Published October 10, 2023
Buying a House While Interest Rates Dancing: What You Need to Know

Buying a House While Interest Rates Dancing: What You Need to Know
If you plan to buy a house soon, you know how interest rates can impact your mortgage payments. With the recent increase in mortgage rates, buyers may be hesitant to move forward with their plans.
However, buying a house while interest rates are increasing may still be a good decision if you can wrap your head around all the moving pieces. What do you need to know about buying a house while interest rates dance around?
Understand the impact of rising interest rates on your mortgage payments. Before pulling the trigger, understand the impact of an interest rate on your payment. Higher rates obviously mean higher mortgage payments, affecting your affordability and the home you can buy. Make sure you factor in these changes when determining your budget and shopping for a mortgage. Here's a couple things you can do do protect yourself in a volatile market.

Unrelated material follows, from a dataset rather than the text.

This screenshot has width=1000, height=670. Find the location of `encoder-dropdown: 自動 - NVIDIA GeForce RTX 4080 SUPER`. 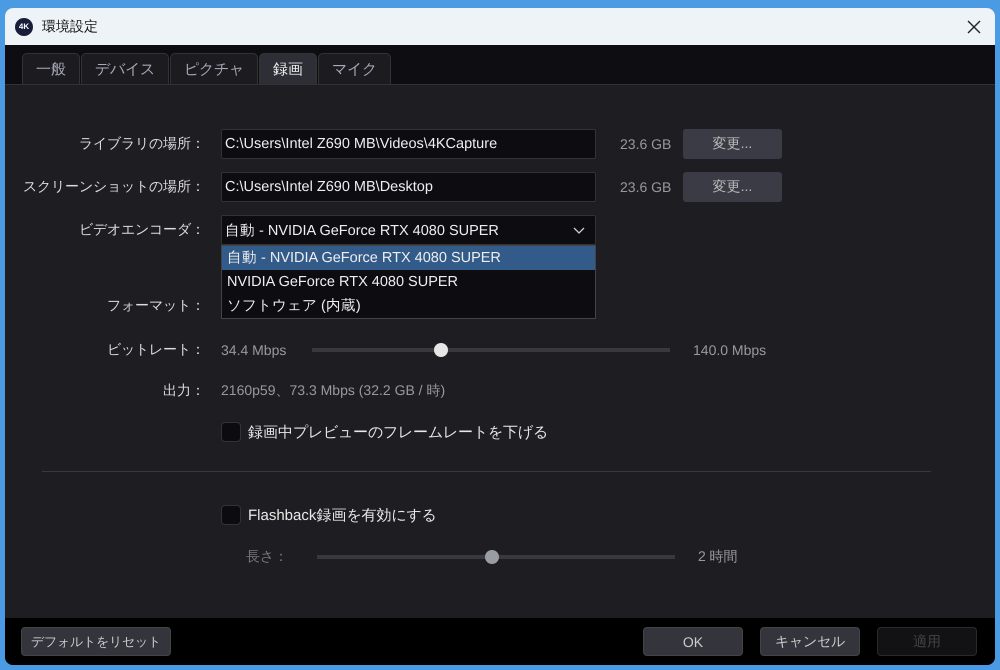

encoder-dropdown: 自動 - NVIDIA GeForce RTX 4080 SUPER is located at coordinates (408, 230).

Lock in your interest rate.
One way to protect yourself from future interest rate hikes is to lock in your rate. This means the lender agrees to give you a specific interest rate for a pre-defined period, typically 30-60 days, while you're processing your mortgage application. If interest rates increase during that time, you still have the lower locked-in rate. However, some costs may be associated with locking in your rate, so discuss this with your lender.
Be prepared for a more competitive market.
Higher interest rates can also mean a more competitive housing market, as buyers rush to lock in lower rates before they rise further. This can lead to higher prices and bidding wars. Be prepared to act quickly and make a strong offer, but don't let the fear of rising interest rates keep you from the benefit of home ownership.
Factor monthly expenses.
While interest rates are a big factor in your mortgage payment, they aren't the only one. Remember the other monthly expenses associated with homeownership, such as property taxes, insurance, and maintenance costs. Make sure you also budget for these expenses when determining what you can afford. Hiring a lender who will run realistic payment scenarios with property tax and insurance factored in is critical!
Consider your long-term goals.
Interest rates are always moving and we have no idea where they will be 5 years from now. The beauty of owning your home on a 30 year fixed rate is that your payment stays the same even if interest rates go up! If interest rates go down you can re-finance the home into a lower rate.
Buying a house while interest rates are moving around is still smart as long as you understand the implications and take steps to protect yourself. By locking in your rate, preparing for a more competitive market, budgeting for all monthly expenses, and considering your long-term goals, you can secure a home you'll enjoy for years to come!